■ Record extracts

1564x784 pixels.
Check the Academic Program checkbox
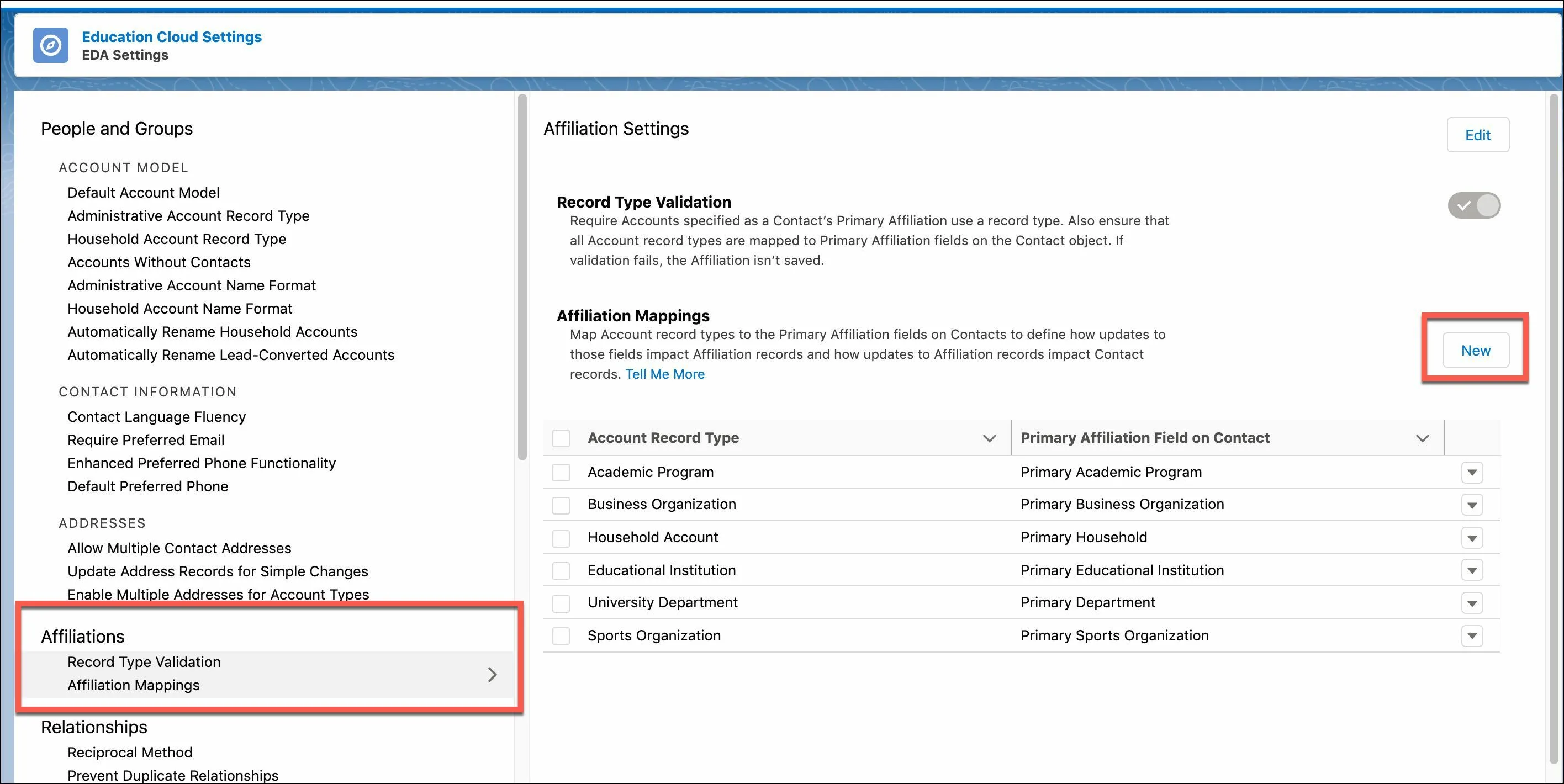coord(562,471)
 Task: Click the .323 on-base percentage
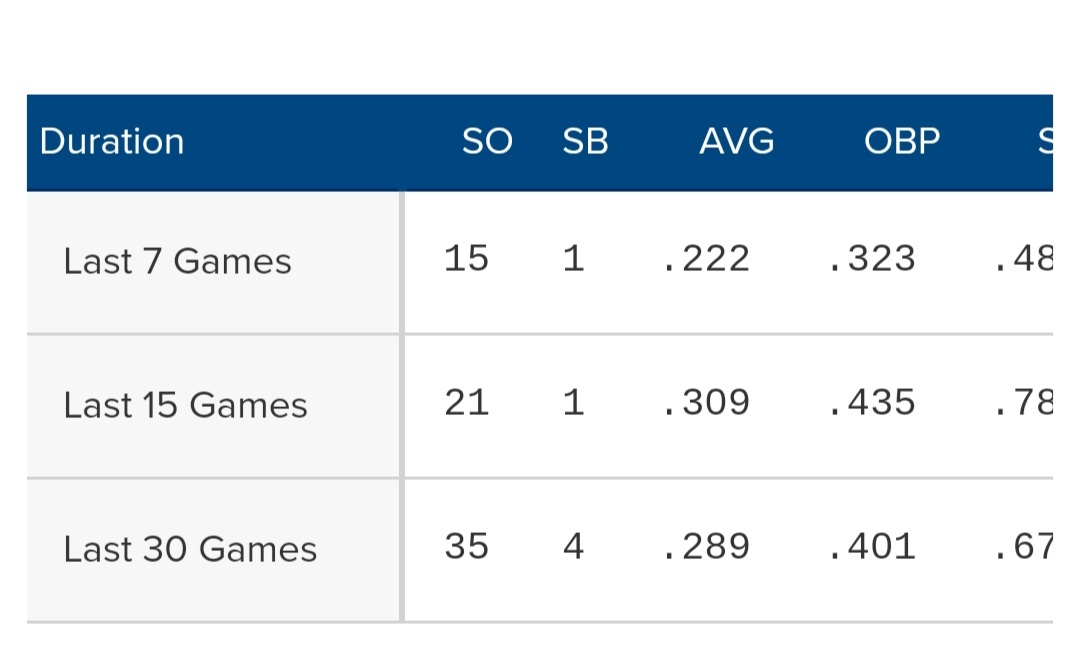pyautogui.click(x=872, y=259)
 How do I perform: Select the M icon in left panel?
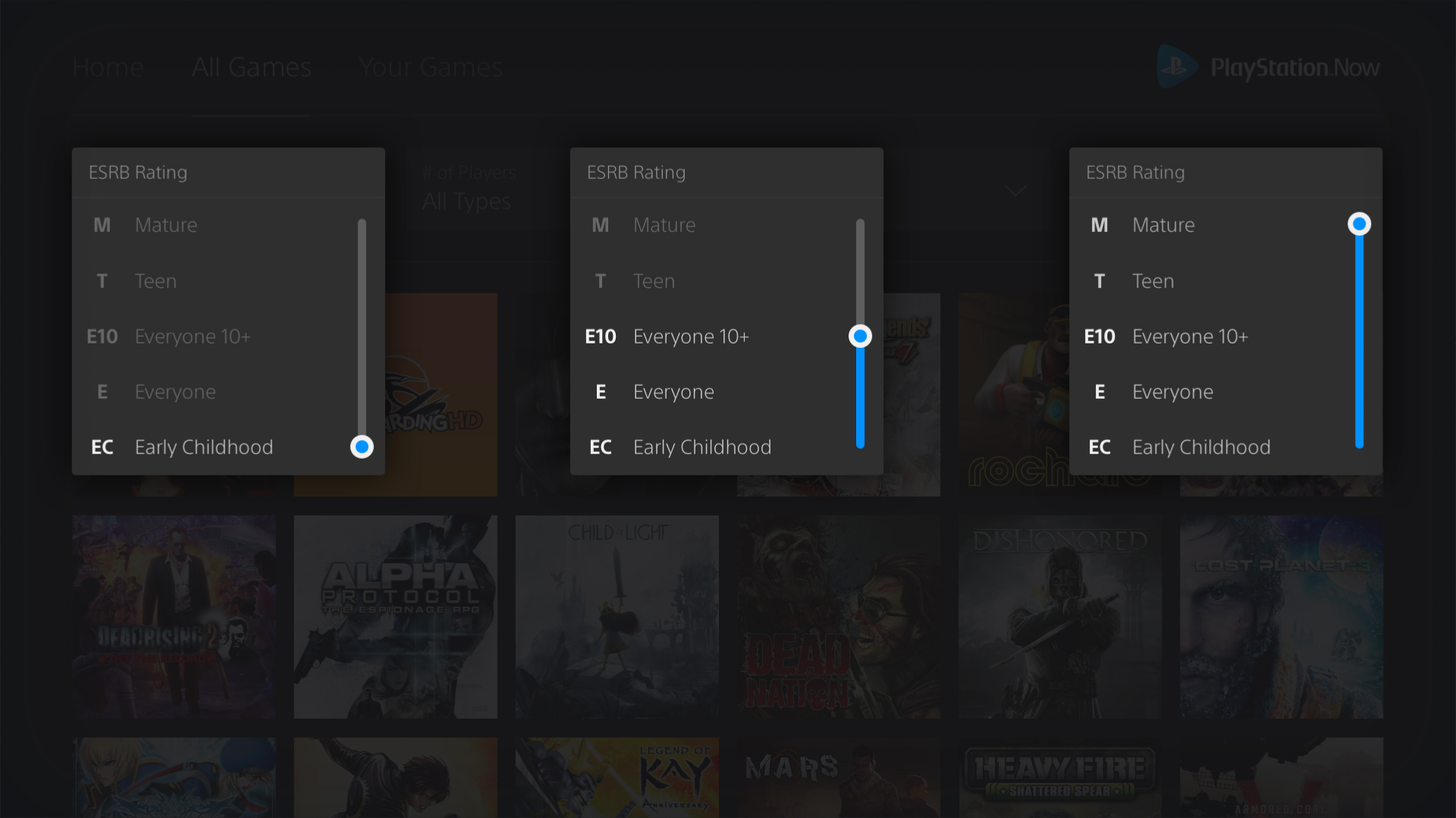[x=102, y=225]
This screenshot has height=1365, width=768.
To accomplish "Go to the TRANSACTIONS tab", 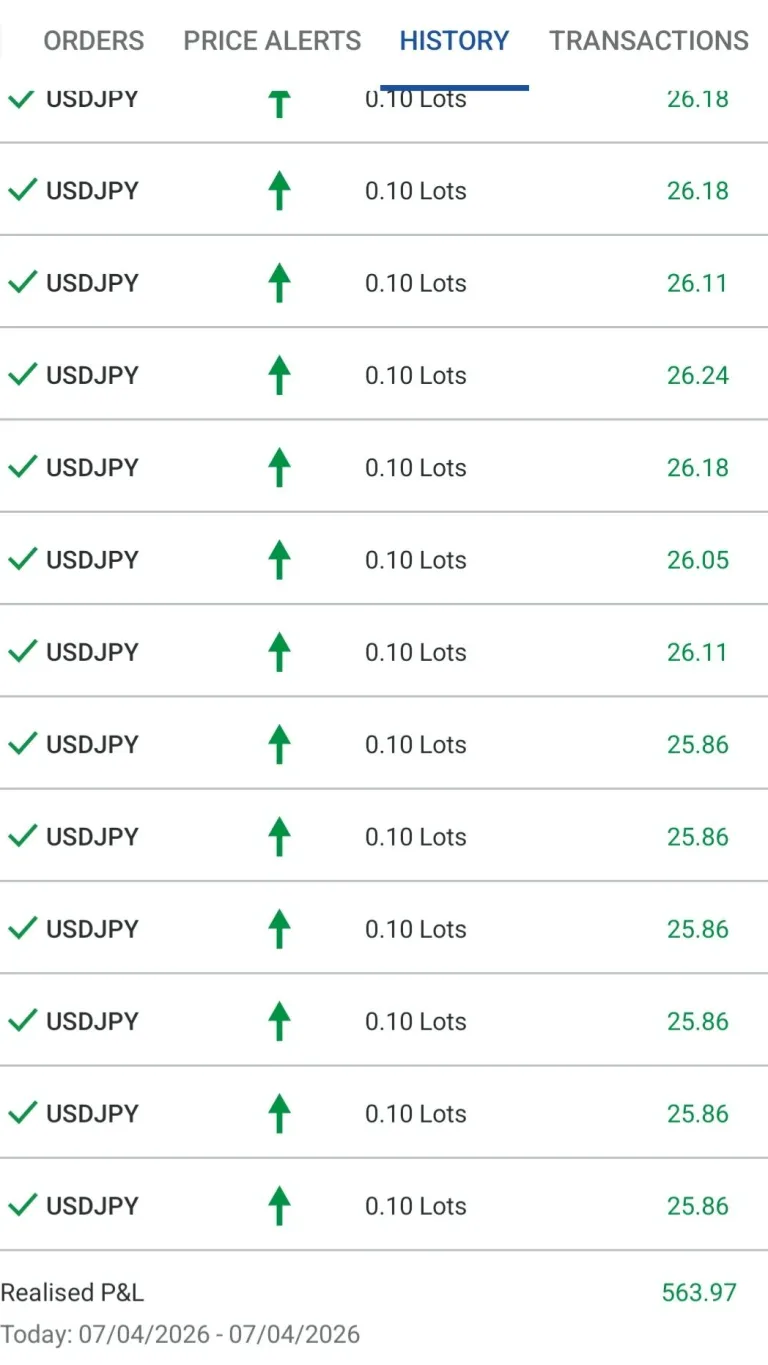I will click(649, 41).
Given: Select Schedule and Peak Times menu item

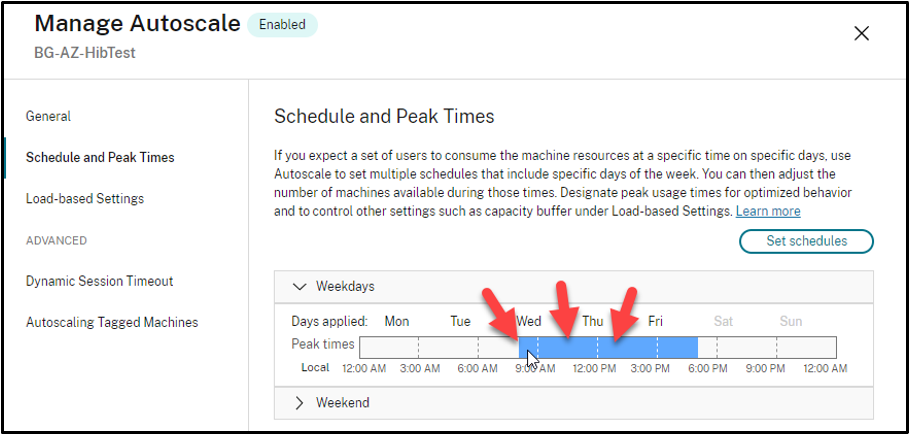Looking at the screenshot, I should tap(100, 158).
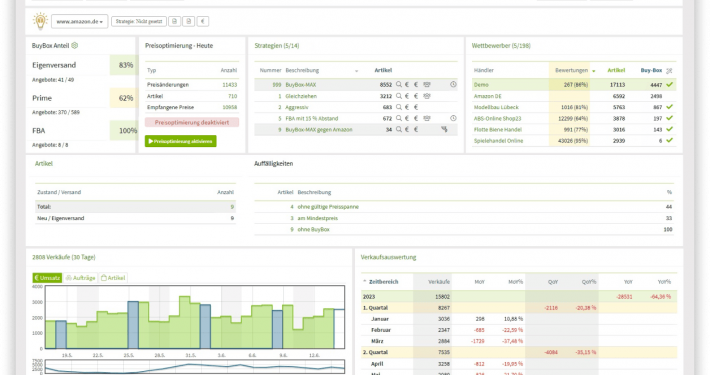Click Preisoptimierung aktivieren button
Image resolution: width=710 pixels, height=375 pixels.
[x=181, y=141]
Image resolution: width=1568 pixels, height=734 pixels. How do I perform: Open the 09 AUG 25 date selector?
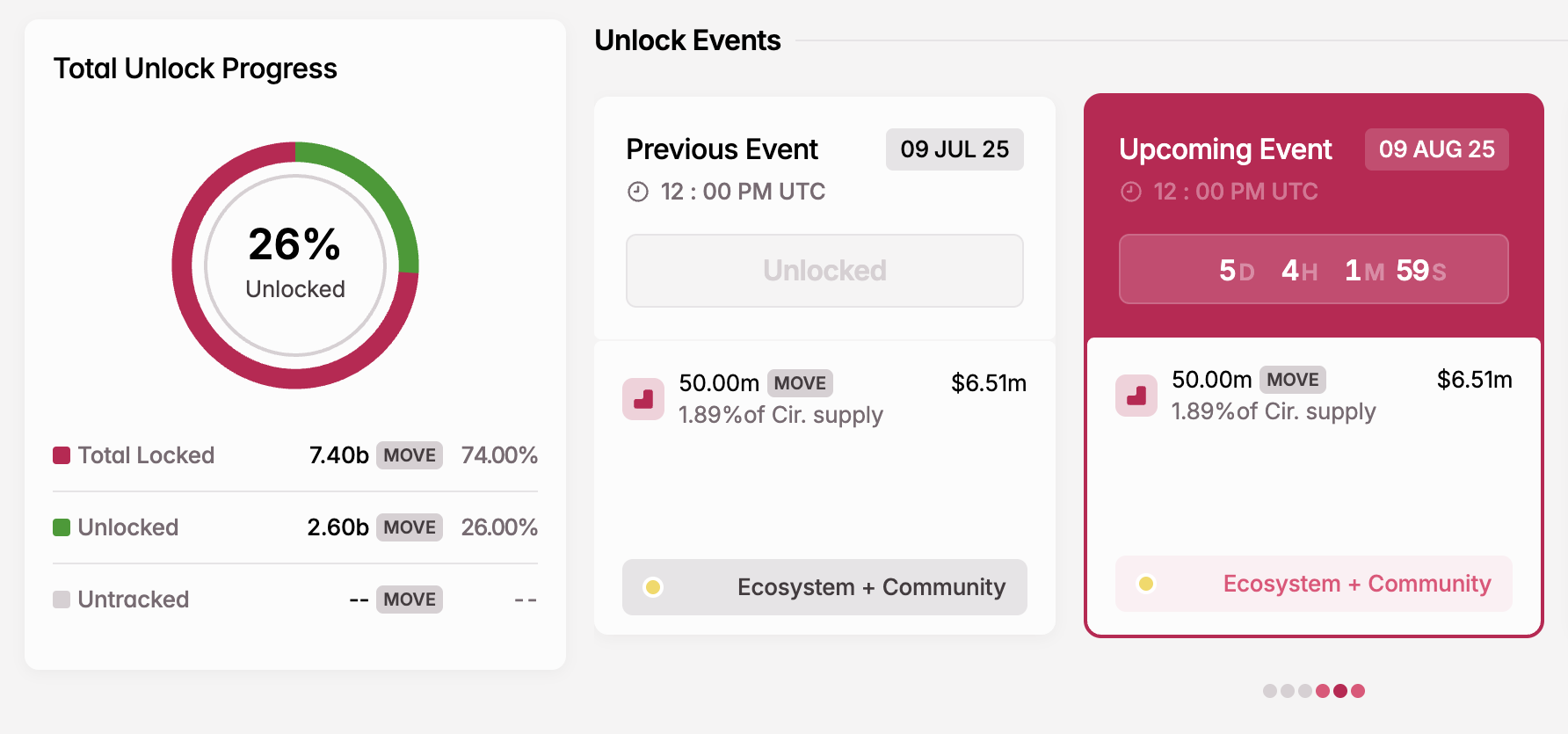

■ Task instructions
Transcribe exactly the lines from the one containing "Given: Select Schedule" through the last line of the records above, and nothing else. Leave out the pictures.

■ Exercise response
Given: Select Schedule and Peak Times menu item

Looking at the screenshot, I should tap(100, 158).
Click Preisoptimierung aktivieren button
Image resolution: width=710 pixels, height=375 pixels.
[x=181, y=141]
Image resolution: width=1568 pixels, height=734 pixels. How do I perform: Open the 09 AUG 25 date selector?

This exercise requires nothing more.